The framework splits the simulation into three sub-simulations, one for the sling (SlingSubSim), one for the bird (BirdSubSim) and one for the obstacles and floor (ObstacleSubSim).

This way, all contributors can work on different simulations without producing merge conflicts.

All meshes are loaded as rigid bodies, the collision system between different sub-simulations should be implemented using a custom interface.

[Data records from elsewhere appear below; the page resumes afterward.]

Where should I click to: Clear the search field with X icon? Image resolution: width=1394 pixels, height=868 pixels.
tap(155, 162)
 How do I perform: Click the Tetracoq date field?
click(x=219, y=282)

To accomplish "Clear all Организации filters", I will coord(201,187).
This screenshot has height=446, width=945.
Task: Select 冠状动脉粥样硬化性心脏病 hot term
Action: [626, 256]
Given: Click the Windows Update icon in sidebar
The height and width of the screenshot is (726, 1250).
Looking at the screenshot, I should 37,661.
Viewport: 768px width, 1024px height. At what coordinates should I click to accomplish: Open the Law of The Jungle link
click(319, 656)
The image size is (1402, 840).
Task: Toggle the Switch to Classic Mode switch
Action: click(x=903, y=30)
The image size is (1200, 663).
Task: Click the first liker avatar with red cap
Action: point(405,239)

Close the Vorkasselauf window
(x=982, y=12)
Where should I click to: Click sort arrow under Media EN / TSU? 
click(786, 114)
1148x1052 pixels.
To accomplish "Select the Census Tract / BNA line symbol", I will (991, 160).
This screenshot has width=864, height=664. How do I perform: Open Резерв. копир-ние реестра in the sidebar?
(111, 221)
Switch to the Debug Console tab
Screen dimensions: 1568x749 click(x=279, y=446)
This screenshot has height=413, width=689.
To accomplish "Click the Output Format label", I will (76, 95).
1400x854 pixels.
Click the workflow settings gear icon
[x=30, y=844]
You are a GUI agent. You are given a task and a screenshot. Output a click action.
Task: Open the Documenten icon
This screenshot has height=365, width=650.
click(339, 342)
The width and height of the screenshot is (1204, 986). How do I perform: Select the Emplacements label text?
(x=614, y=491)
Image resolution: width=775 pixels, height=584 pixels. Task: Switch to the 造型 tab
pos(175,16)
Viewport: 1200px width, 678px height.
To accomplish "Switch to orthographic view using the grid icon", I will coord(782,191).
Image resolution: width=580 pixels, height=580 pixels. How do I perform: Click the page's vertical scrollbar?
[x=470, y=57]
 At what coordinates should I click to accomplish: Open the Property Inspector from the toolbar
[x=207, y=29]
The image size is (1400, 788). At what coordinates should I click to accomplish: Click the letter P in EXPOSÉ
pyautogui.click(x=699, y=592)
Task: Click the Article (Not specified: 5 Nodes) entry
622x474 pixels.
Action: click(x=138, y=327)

Some additional, custom mesh-files (sling.off, foot.off) can be found in the /data folder along the default ones from the exercises.

Bird simulation

Implements a soft body with a rigid core. The soft body has a spherical topology. In each iteration, the mesh is treated as a soft body. Gravity, any external force, and the damping force of the mass spring system are applied to each vertex. Additionally, to enforce a smooth bouncing motion, instead of collapsing the sphere, a 'rigid core' is used.

Rigid core

In each iteration, we compute the 'rigid core', the position of vertice as if it would get if it is treated as a rigid body. The 'rigid core' is invariant in its own coordinate while its position q in the world coordinate is updated every iteration by undergoing a rigid motion A that best conforms to the new position p of the soft body vertices. It involves solving a linear system Aq=p:

(p', q' denotes the transpose of p, q)

Aq=p

Aqq'=pq'

A=(qq')^-1pq'

Since only the rigid motion is desired, polar decomposition is applied to extract the rotation R of A:

R=VSV' where SVD(A)=USV'.

and the translation is simply the displacement of the center of mass.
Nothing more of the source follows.